THE INPUT Start Marker

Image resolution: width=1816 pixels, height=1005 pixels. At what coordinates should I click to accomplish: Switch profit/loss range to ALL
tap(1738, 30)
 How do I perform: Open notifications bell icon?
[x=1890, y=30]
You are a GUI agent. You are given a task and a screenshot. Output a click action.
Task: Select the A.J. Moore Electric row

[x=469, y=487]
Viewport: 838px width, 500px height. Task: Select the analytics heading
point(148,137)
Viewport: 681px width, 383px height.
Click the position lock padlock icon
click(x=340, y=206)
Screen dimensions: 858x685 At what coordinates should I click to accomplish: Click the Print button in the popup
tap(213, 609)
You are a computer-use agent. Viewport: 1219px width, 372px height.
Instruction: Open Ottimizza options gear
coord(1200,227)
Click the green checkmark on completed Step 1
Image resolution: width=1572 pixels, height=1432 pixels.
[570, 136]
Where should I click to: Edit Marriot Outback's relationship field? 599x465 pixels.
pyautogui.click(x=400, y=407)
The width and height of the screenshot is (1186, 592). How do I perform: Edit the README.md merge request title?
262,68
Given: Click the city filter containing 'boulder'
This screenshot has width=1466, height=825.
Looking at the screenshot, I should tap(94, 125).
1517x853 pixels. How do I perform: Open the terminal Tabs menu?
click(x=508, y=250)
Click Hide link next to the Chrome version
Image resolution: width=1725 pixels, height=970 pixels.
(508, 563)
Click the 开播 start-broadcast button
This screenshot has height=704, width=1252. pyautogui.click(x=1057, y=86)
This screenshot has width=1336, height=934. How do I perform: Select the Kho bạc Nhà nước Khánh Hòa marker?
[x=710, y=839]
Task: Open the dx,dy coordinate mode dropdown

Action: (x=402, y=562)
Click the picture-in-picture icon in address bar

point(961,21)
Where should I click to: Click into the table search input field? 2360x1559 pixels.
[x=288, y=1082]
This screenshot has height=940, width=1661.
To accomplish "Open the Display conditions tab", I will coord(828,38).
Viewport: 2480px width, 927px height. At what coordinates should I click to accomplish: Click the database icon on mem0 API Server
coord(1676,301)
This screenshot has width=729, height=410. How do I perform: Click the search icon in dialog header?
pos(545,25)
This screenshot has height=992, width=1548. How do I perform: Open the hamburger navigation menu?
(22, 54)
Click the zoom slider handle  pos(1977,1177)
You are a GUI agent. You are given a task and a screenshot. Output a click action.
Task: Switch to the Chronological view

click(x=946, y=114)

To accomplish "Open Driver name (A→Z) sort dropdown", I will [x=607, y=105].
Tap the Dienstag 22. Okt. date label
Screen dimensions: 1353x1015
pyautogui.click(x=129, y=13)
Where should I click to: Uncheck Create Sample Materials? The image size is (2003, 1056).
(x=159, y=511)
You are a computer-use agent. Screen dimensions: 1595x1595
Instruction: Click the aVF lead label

THE INPUT End Marker

● WHAT YOU NEED TO DO: Whatever appears in the lines above should be copied exactly.

● EXPECTED OUTPUT:
Image resolution: width=1816 pixels, height=1005 pixels. At what coordinates should I click to accomplish: Switch profit/loss range to ALL
tap(1738, 30)
 How do I perform: Open notifications bell icon?
[x=1890, y=30]
You are a GUI agent. You are given a task and a screenshot. Output a click action.
Task: Select the A.J. Moore Electric row

[x=469, y=487]
Viewport: 838px width, 500px height. Task: Select the analytics heading
point(148,137)
Viewport: 681px width, 383px height.
Click the position lock padlock icon
click(x=340, y=206)
Screen dimensions: 858x685 At what coordinates should I click to accomplish: Click the Print button in the popup
tap(213, 609)
You are a computer-use agent. Viewport: 1219px width, 372px height.
Instruction: Open Ottimizza options gear
coord(1200,227)
Click the green checkmark on completed Step 1
Image resolution: width=1572 pixels, height=1432 pixels.
[570, 136]
Where should I click to: Edit Marriot Outback's relationship field? 599x465 pixels.
pyautogui.click(x=400, y=407)
The width and height of the screenshot is (1186, 592). How do I perform: Edit the README.md merge request title?
262,68
Given: Click the city filter containing 'boulder'
This screenshot has width=1466, height=825.
Looking at the screenshot, I should tap(94, 125).
1517x853 pixels. How do I perform: Open the terminal Tabs menu?
click(x=508, y=250)
Click Hide link next to the Chrome version
Image resolution: width=1725 pixels, height=970 pixels.
(508, 563)
Click the 开播 start-broadcast button
This screenshot has height=704, width=1252. pyautogui.click(x=1057, y=86)
This screenshot has width=1336, height=934. How do I perform: Select the Kho bạc Nhà nước Khánh Hòa marker?
[x=710, y=839]
Task: Open the dx,dy coordinate mode dropdown

Action: (x=402, y=562)
Click the picture-in-picture icon in address bar

point(961,21)
Where should I click to: Click into the table search input field? 2360x1559 pixels.
[x=288, y=1082]
This screenshot has height=940, width=1661.
To accomplish "Open the Display conditions tab", I will coord(828,38).
Viewport: 2480px width, 927px height. At what coordinates should I click to accomplish: Click the database icon on mem0 API Server
coord(1676,301)
This screenshot has width=729, height=410. How do I perform: Click the search icon in dialog header?
pos(545,25)
This screenshot has height=992, width=1548. How do I perform: Open the hamburger navigation menu?
(22, 54)
Click the zoom slider handle  pos(1977,1177)
You are a GUI agent. You are given a task and a screenshot. Output a click action.
Task: Switch to the Chronological view

click(x=946, y=114)

To accomplish "Open Driver name (A→Z) sort dropdown", I will [x=607, y=105].
Tap the Dienstag 22. Okt. date label
Screen dimensions: 1353x1015
pyautogui.click(x=129, y=13)
Where should I click to: Uncheck Create Sample Materials? The image size is (2003, 1056).
(x=159, y=511)
You are a computer-use agent. Screen dimensions: 1595x1595
Instruction: Click the aVF lead label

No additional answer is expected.